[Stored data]

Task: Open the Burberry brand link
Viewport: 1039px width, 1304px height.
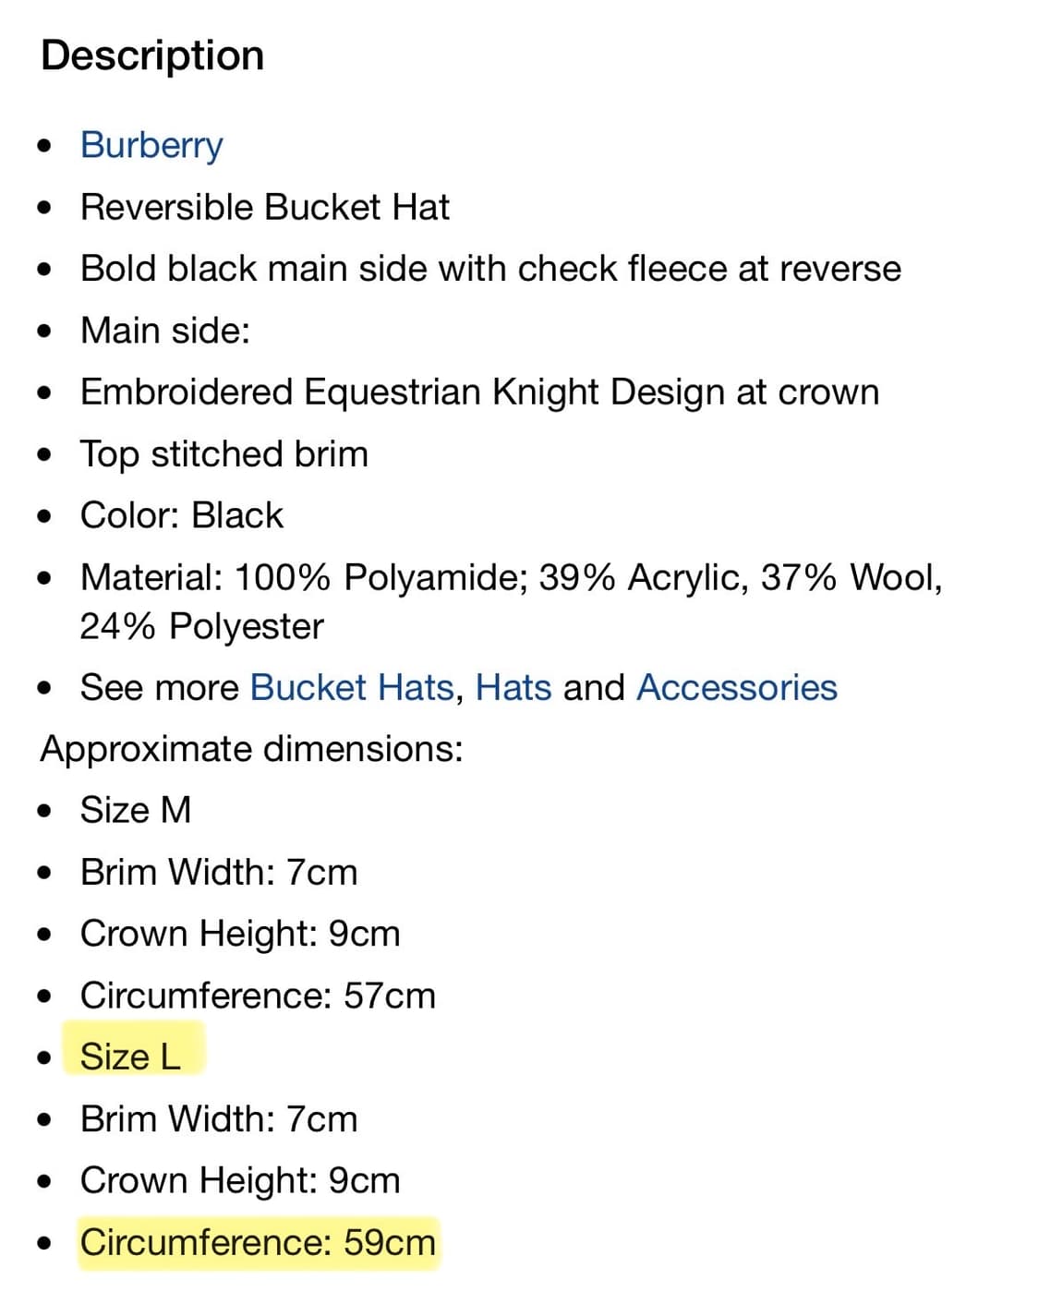Action: point(151,145)
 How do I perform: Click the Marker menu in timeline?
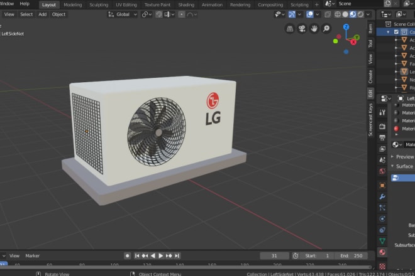[32, 255]
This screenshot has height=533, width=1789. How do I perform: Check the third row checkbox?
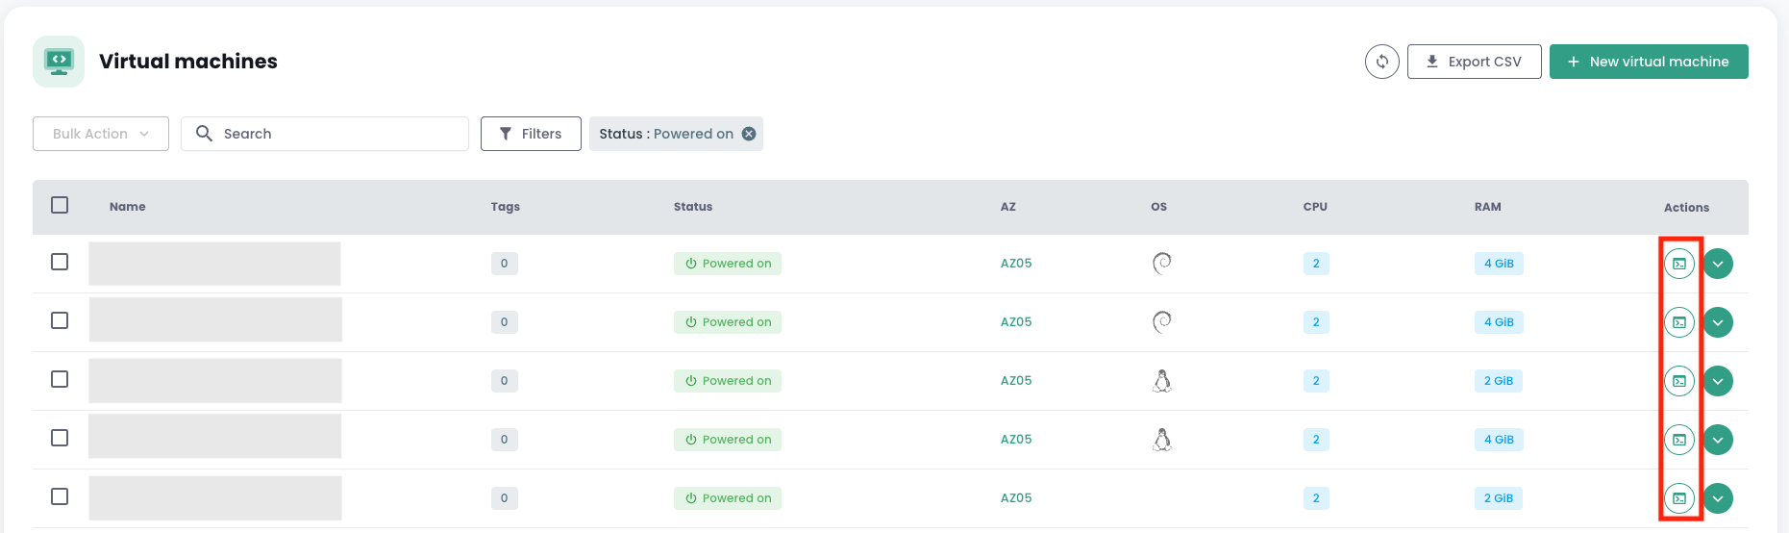60,379
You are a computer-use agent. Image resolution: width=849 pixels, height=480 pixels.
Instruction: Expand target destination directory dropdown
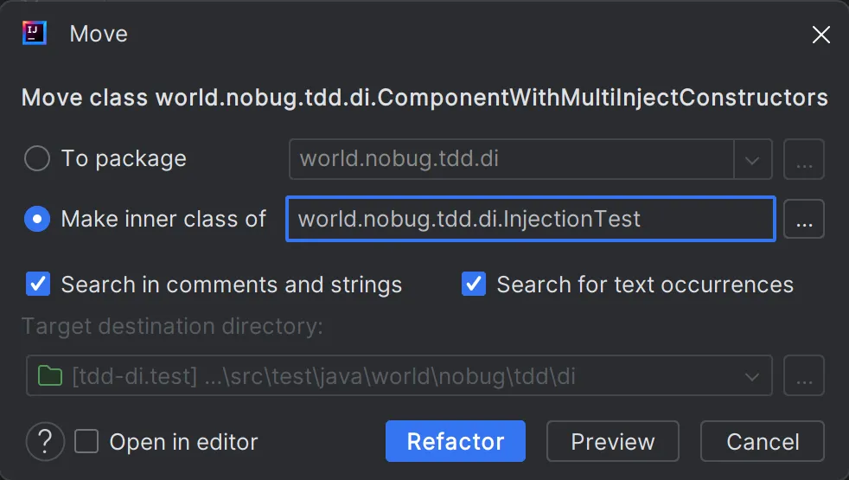point(752,376)
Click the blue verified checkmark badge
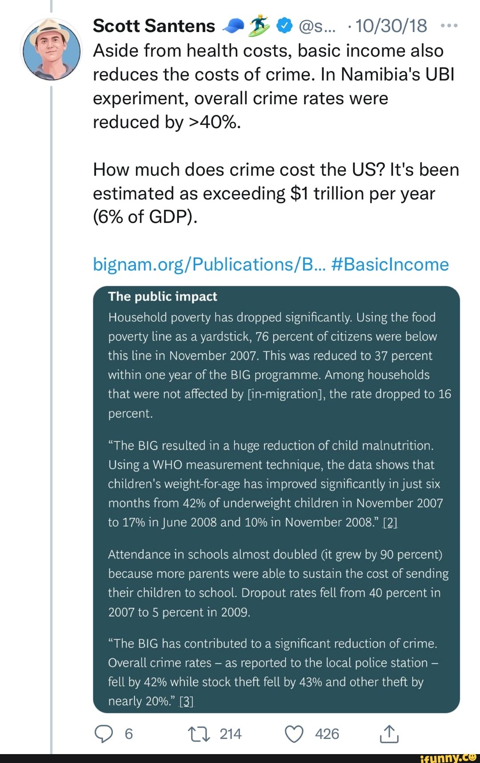This screenshot has width=480, height=763. click(284, 26)
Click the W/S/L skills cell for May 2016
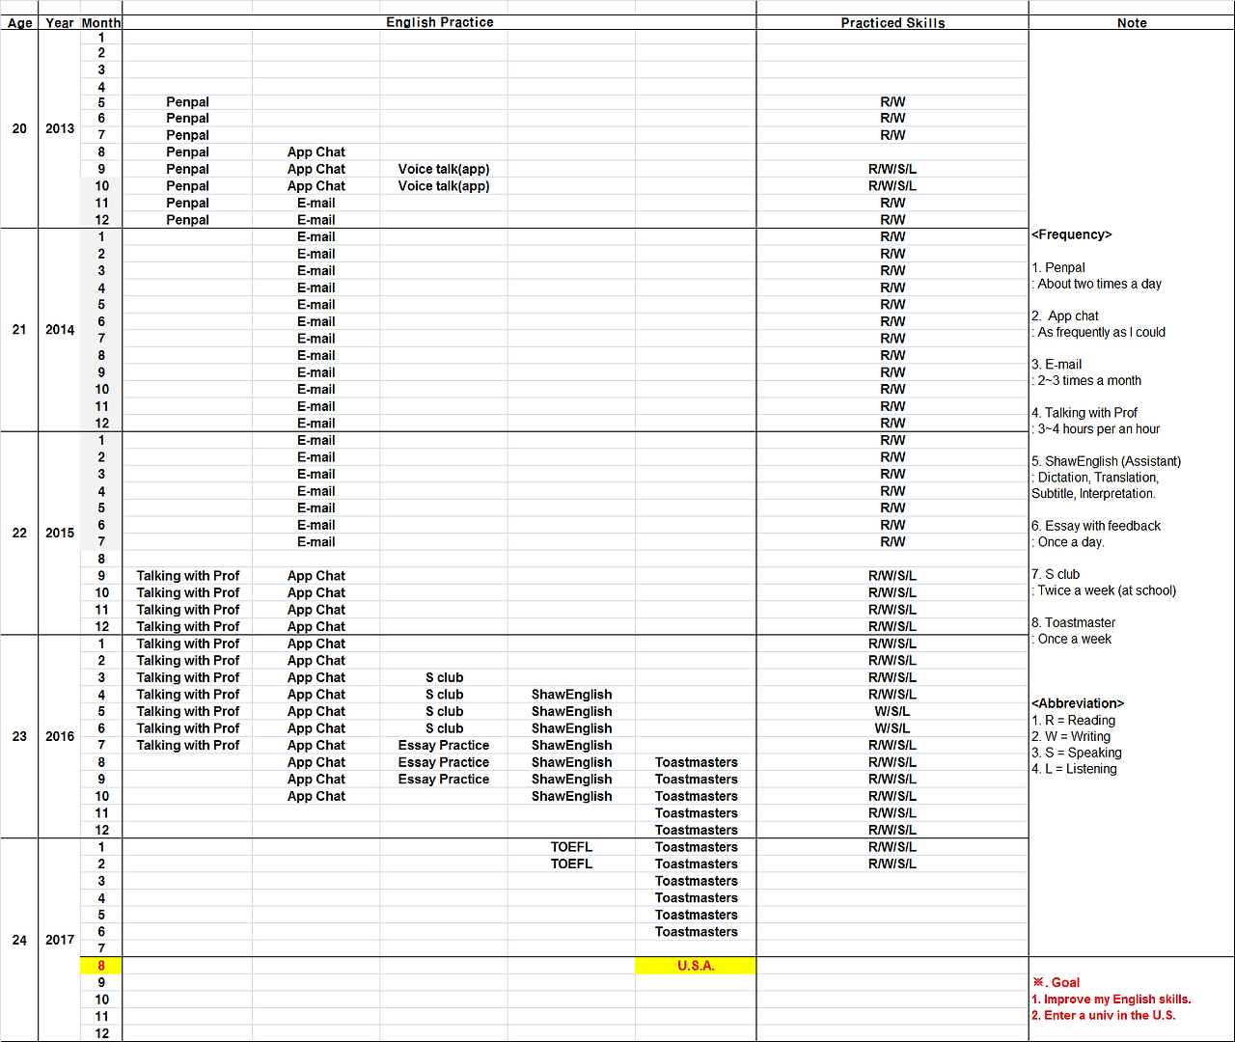Viewport: 1235px width, 1042px height. coord(892,711)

## YOUR ASSIGNMENT
Pictures aside, give the data again exactly as it appears.

## SOLUTION FOR THIS TASK
Task: Open the Burberry brand link
Viewport: 1039px width, 1304px height.
Action: point(151,145)
 How do I perform: Click the Marker menu in timeline?
[32, 255]
This screenshot has height=533, width=1789. How do I perform: Check the third row checkbox?
60,379
You are a computer-use agent. Image resolution: width=849 pixels, height=480 pixels.
Instruction: Expand target destination directory dropdown
point(752,376)
Click the blue verified checkmark badge
This screenshot has width=480, height=763. click(284, 26)
Click the W/S/L skills cell for May 2016
Viewport: 1235px width, 1042px height. coord(892,711)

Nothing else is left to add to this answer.